Pancreatic cancer (PC) has the worst prognosis among all carcinomas. selleckchem However, patients with carcinoma in situ (CIS) of the pancreas, usually, have a good prognosis. Many previous reports have mentioned the high frequency of fibrosis around CIS. In some cases, the fibrosis is detected on endoscopic ultrasonography (EUS), but there are few past reports of fibrosis detected on computed tomography (CT).

We encountered a case of fibrosis around CIS detected by CT. A 74-year-old man was being followed for chronic hepatitis C. On a contrast-enhanced CT (CE-CT), a space-occupied lesion (7 mm in size) in the pancreatic head was identified in the delayed phase.

It was shown to be a hypo echoic lesion in EUS, and EUS-fine-needle aspiration was performed. Cytological examination revealed abnormal cells suspicious for a neuroendocrine tumor.

Consequently, a pancreaticoduodenectomy was performed.

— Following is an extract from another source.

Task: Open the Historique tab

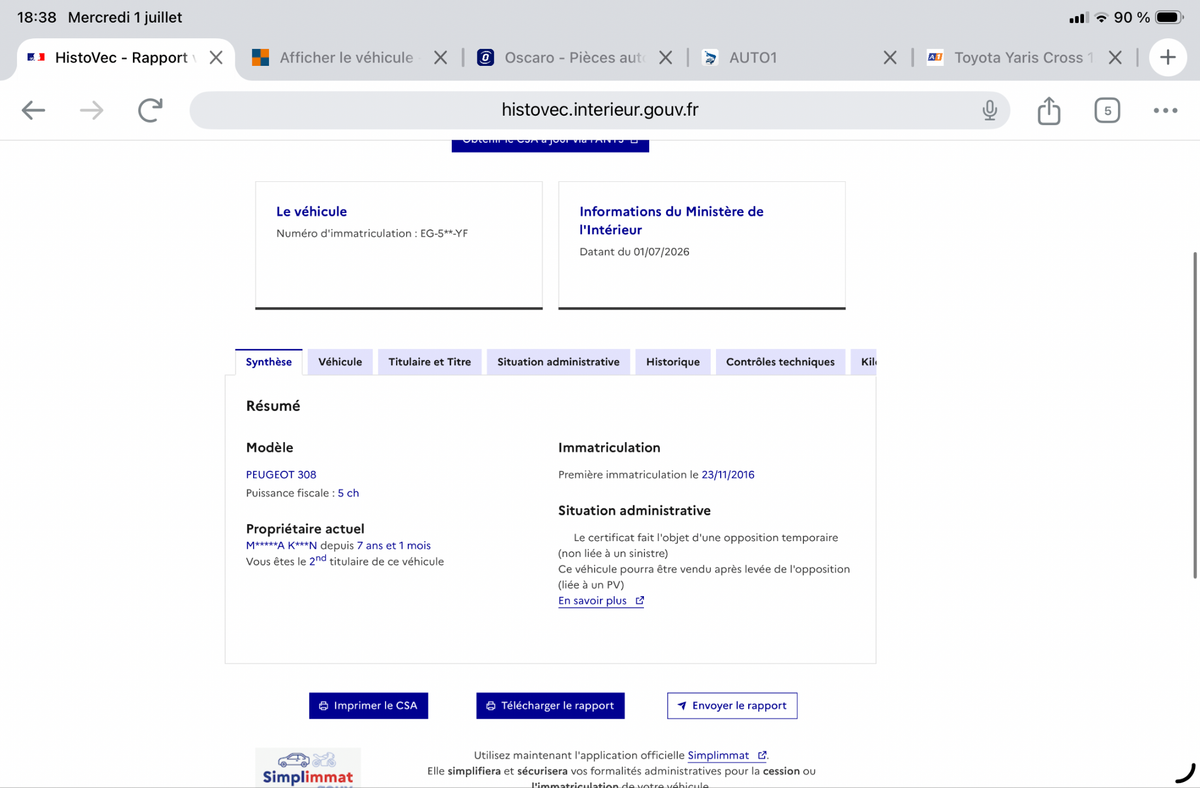Action: (x=673, y=362)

Histopathological examination showed CIS in the branch duct with 10 mm of fibrosis around CIS. The fibrotic area corresponded to the mass detected by preoperative CE-CT.

He had no relapse of PC but died 2 years later from another cause.

This case highlights the importance of identifying the enhanced area in the delayed phase on CE-CT, as this can be fibrosis around CIS.

This case highlights the importance of identifying the enhanced area in the delayed phase on CE-CT, as this can be fibrosis around CIS.